◆ **Exercise brief**
Please copy every one of the records below word for word, leaving out the pictures.
◆ ◆ ◆ ◆ ◆ ◆ ◆
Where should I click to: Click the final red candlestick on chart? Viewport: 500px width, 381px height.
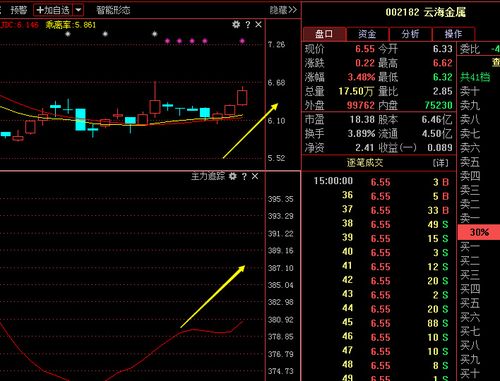tap(242, 97)
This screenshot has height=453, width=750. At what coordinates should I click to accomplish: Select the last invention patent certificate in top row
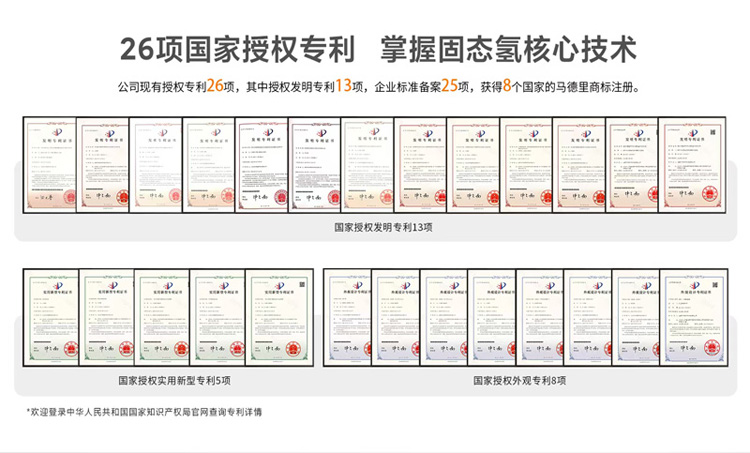coord(687,165)
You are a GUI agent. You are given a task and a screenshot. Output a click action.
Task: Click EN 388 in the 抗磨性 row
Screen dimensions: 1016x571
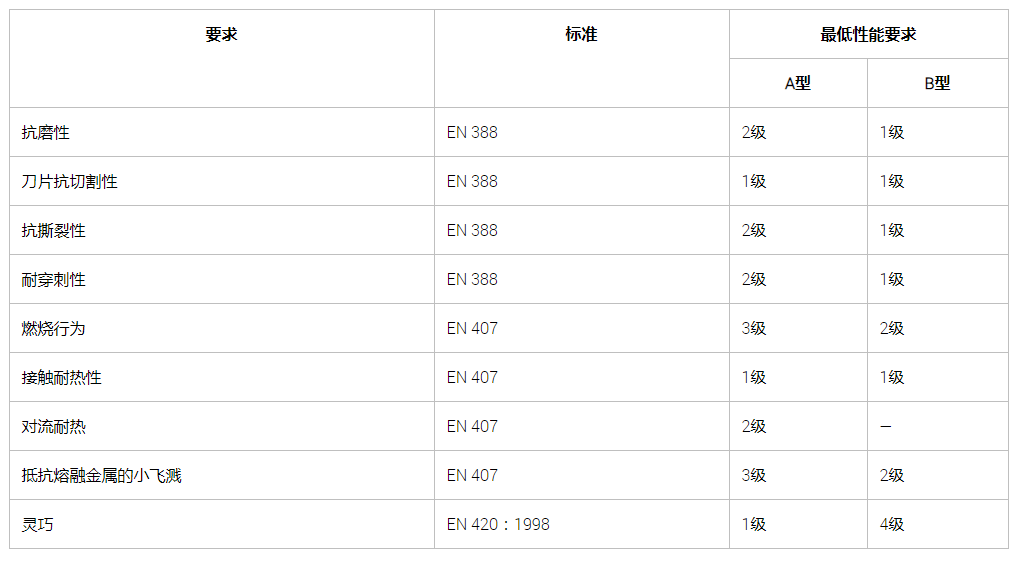(472, 132)
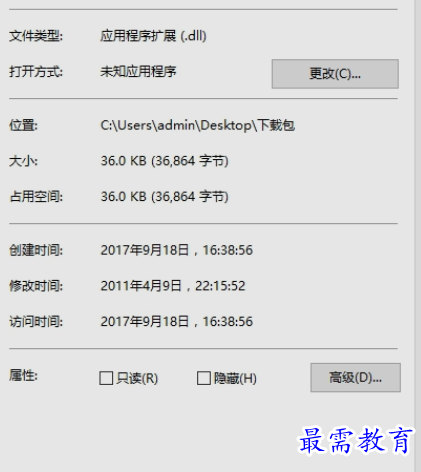Click the 位置 label

(23, 125)
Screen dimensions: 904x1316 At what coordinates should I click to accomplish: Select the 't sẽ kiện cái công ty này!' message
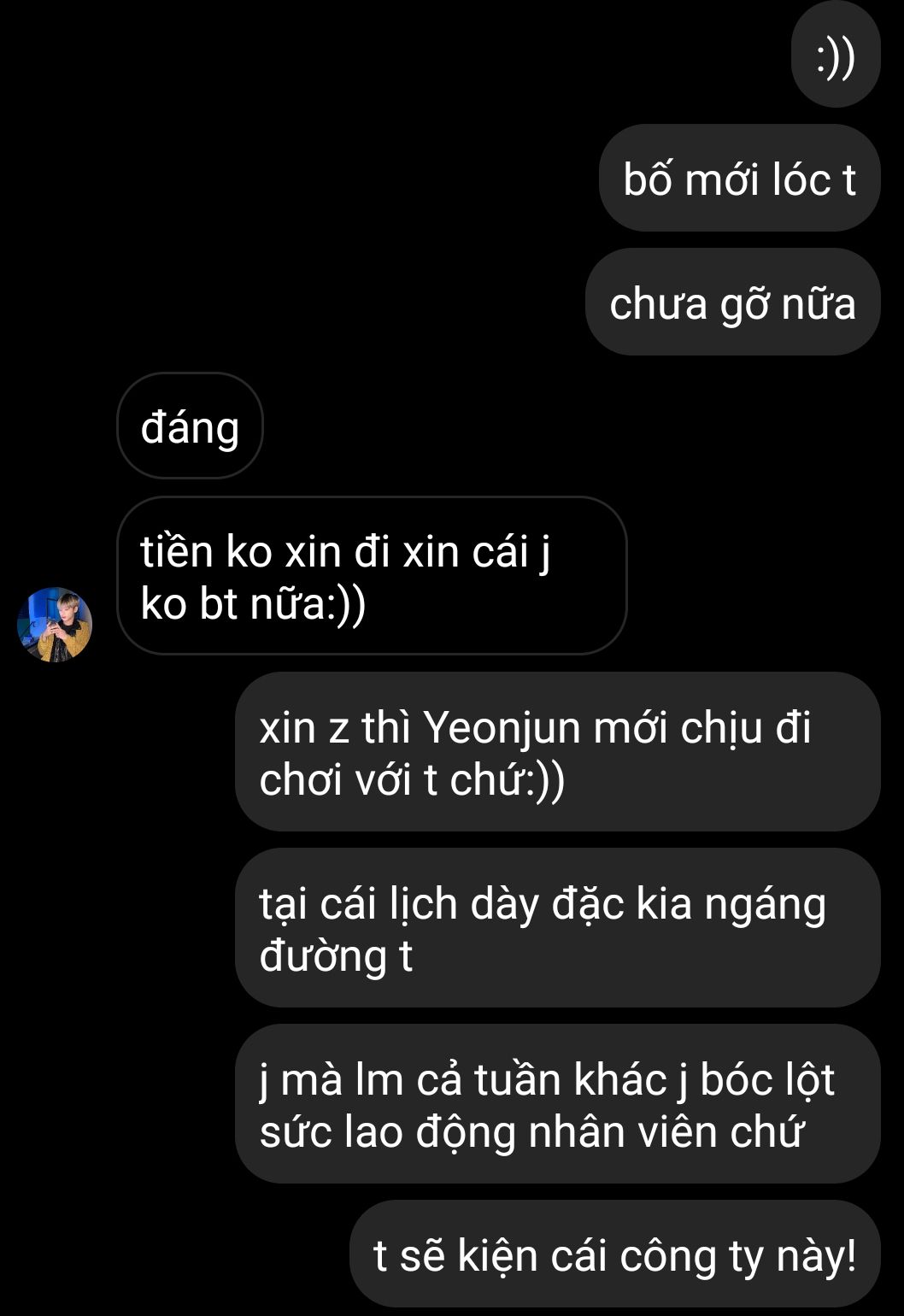(x=614, y=1254)
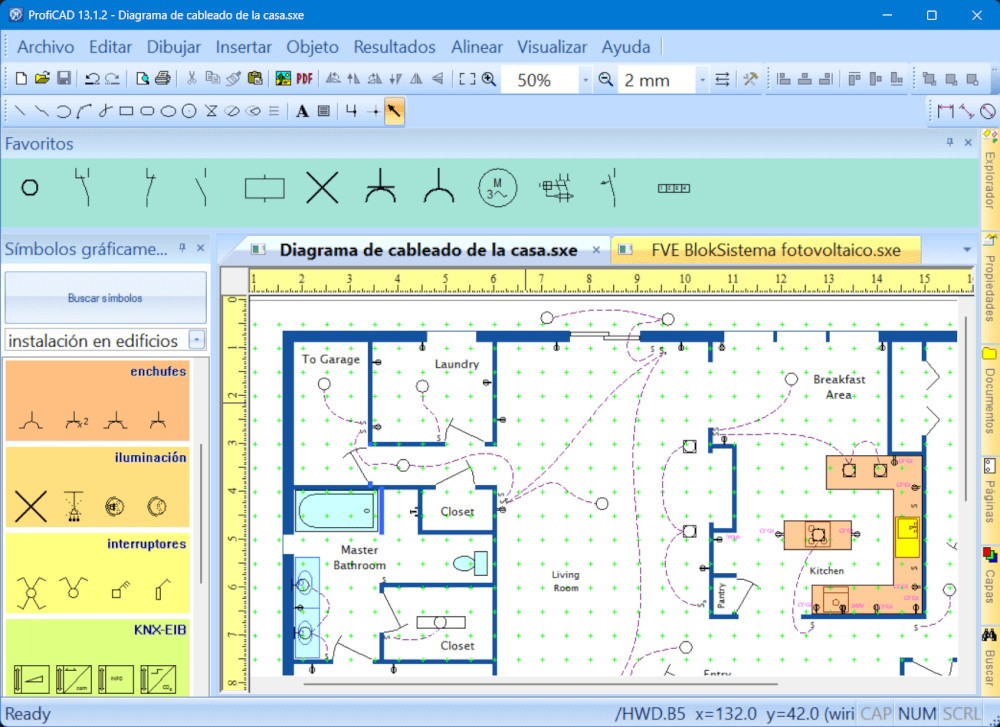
◆ ◆ ◆ ◆ ◆ ◆ ◆
◆ **Exercise output**
Where should I click to: Click the final red candlestick on chart? Viewport: 500px width, 381px height.
tap(242, 97)
This screenshot has height=453, width=750. At what coordinates should I click to accomplish: Select the last invention patent certificate in top row
coord(687,165)
You are a GUI agent. You are given a task and a screenshot. Output a click action.
Task: Click EN 388 in the 抗磨性 row
Screen dimensions: 1016x571
(472, 132)
Click the 位置 label

(23, 125)
Screen dimensions: 904x1316 At what coordinates should I click to accomplish: Select the 't sẽ kiện cái công ty này!' message
(x=614, y=1254)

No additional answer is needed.